Stored rows:
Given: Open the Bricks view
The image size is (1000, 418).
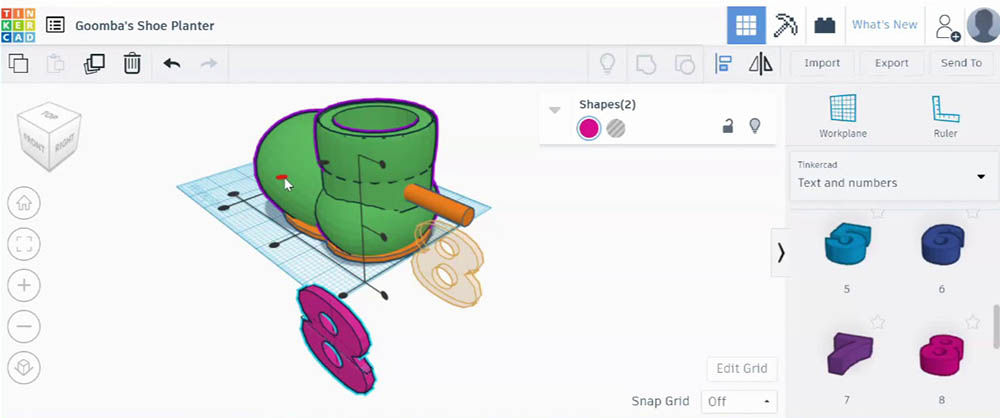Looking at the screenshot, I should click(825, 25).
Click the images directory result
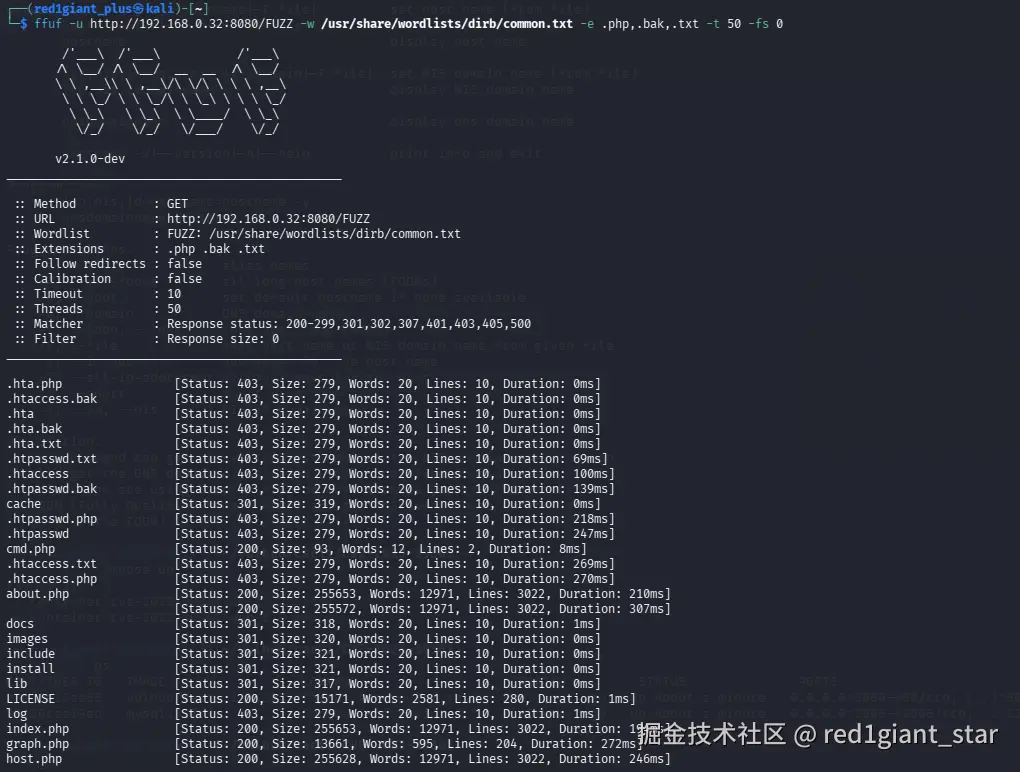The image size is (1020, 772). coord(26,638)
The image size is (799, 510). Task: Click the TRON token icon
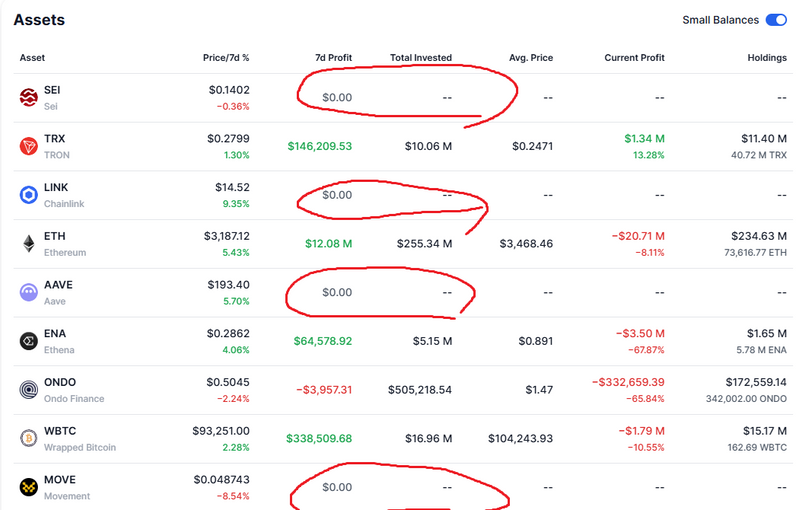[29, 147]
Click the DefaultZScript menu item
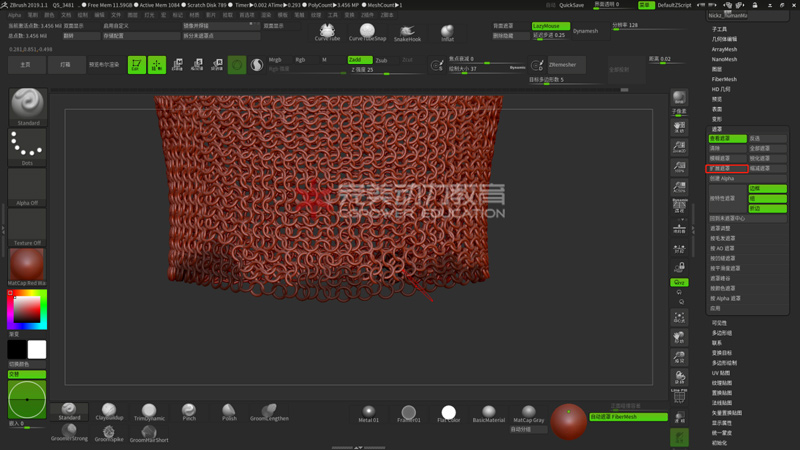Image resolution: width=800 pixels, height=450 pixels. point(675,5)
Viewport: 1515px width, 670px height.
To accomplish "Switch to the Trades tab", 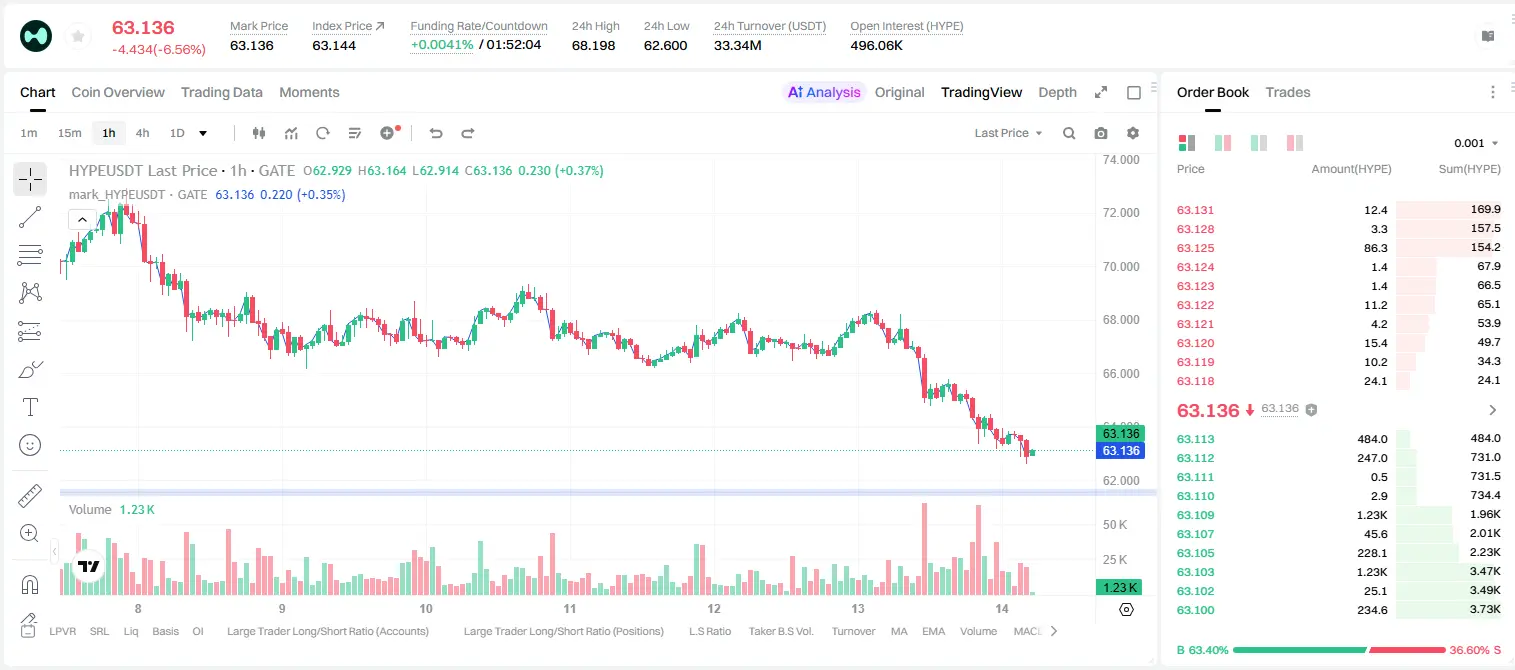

Problem description: Copy the listing from the line containing "Click the images directory result" through the end of the listing, changing "TRON token icon" to "TRON logo" and keeping everything else the same. Leave the pictures out of your answer.

Exercise result:
Click the images directory result
The image size is (1020, 772). coord(26,638)
The image size is (799, 510). Task: Click the TRON logo
[29, 147]
Click the DefaultZScript menu item
Image resolution: width=800 pixels, height=450 pixels. point(675,5)
Viewport: 1515px width, 670px height.
To accomplish "Switch to the Trades tab", 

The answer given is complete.